Let $ X=\mathbb{P}_k^1$ and let $ X_{k[\epsilon]} = X \times_k \operatorname{Spec} k[\epsilon]/(\epsilon)^2$ denote the trivial first order deformation of $ X$ over $ k[\epsilon]/(\epsilon)^2$ .

Let $ G= PGL(2,k)$ so that we have the following string of isomorphisms $ $ sl_2 \cong \operatorname{Lie}(G) \cong (\mathcal{T}G)_{e} \cong G(k[\epsilon])_{(\epsilon) \to e} = \operatorname{Aut}_{k[\epsilon]}(X_{k[\epsilon]}).$ $

If $ \phi \in \operatorname{Aut}_{k[\epsilon]}(X_{k[\epsilon]})$ , then $ \phi$ is locally of the form, $ $ z \mapsto z + \epsilon(a_0 + a_1 z + a_2 z^2)$ $ where $ z$ is a choice of homogeneous coordinate on $ X$ .
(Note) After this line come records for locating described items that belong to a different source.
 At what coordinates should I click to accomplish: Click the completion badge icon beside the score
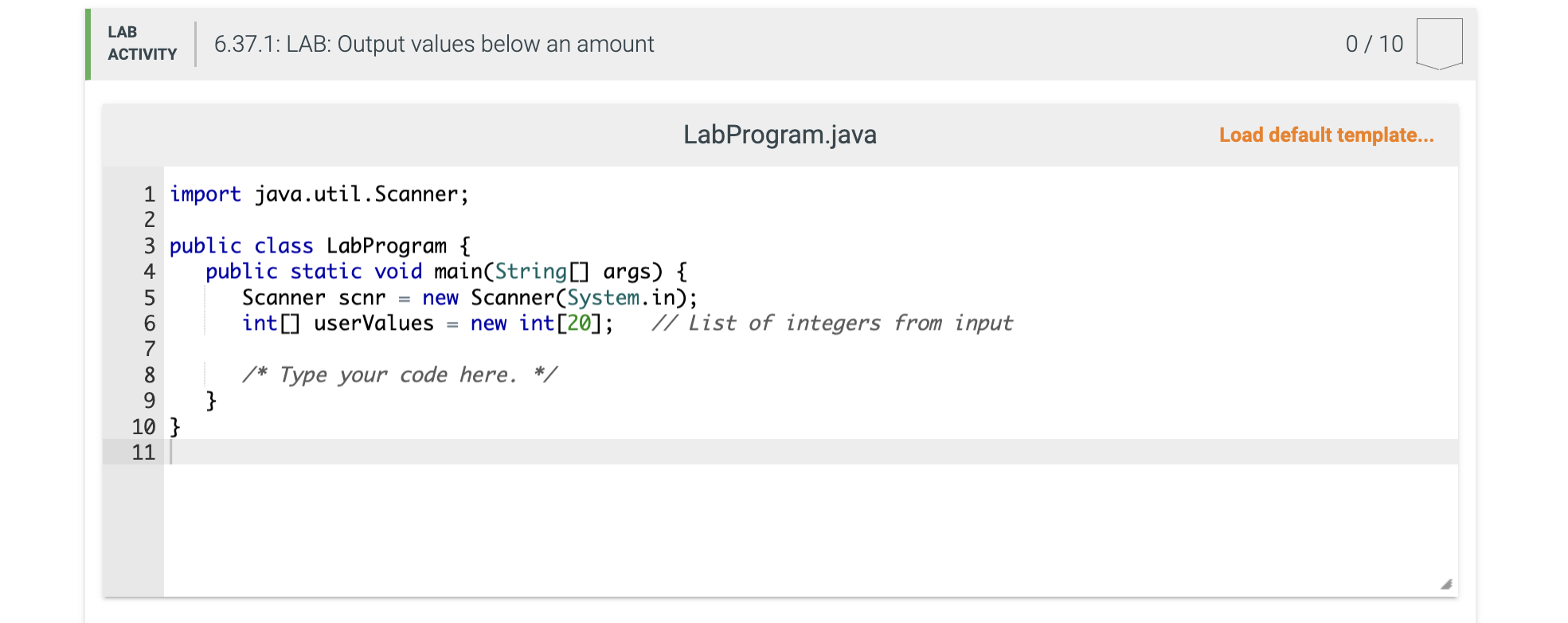pyautogui.click(x=1439, y=44)
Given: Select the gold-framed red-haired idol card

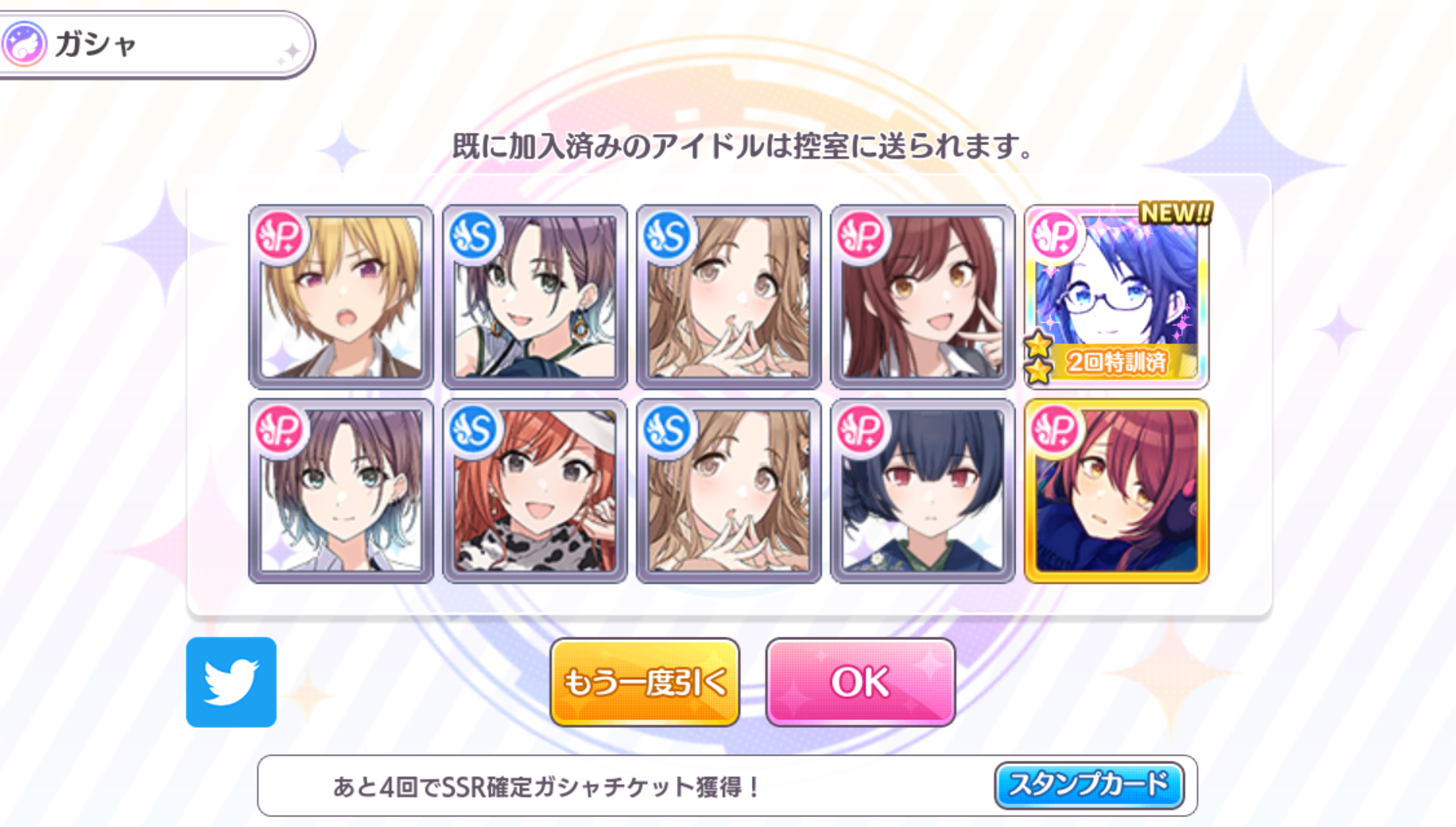Looking at the screenshot, I should coord(1116,491).
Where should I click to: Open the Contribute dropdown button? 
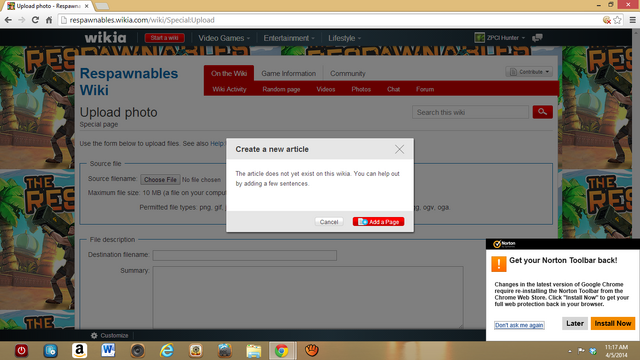pyautogui.click(x=529, y=72)
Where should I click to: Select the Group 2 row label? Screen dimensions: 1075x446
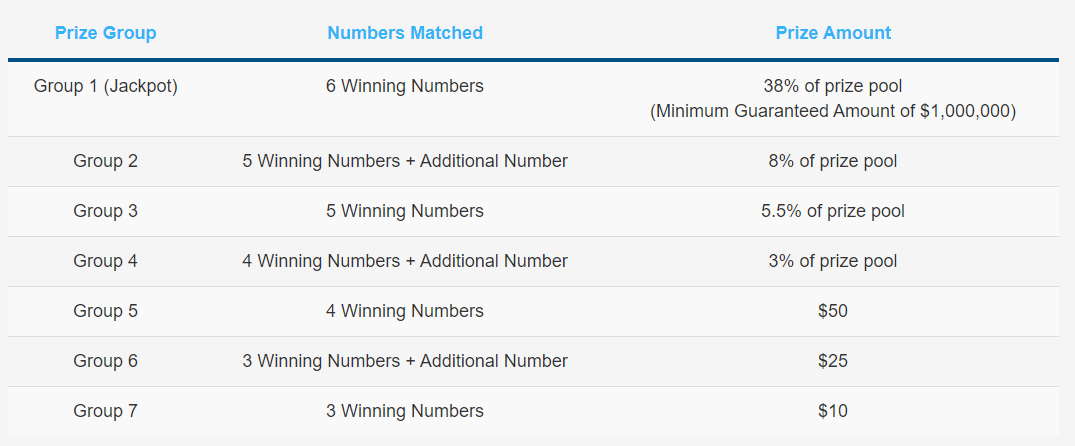105,161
I am trying to recover $ sl_2$ from this local description. If I let $ a_0=b, a_1= a-d$ , and $ a_2= -c$ , then $ $ \frac{(1+a\epsilon)z+b\epsilon}{c\epsilon z + (1+d\epsilon)}=z+\epsilon\big( b+(a-d)z-cz^2 \big), $ $ And, letting $ z=v/u$ , we can find that $ $ u \mapsto u + \epsilon(d u + cv)$ $ $ $ v \mapsto v + \epsilon(bu + av)$ $

But I don’t see how this relates to $ sl_2$ . Is it even possible for one to recover $ sl_2$ from this description?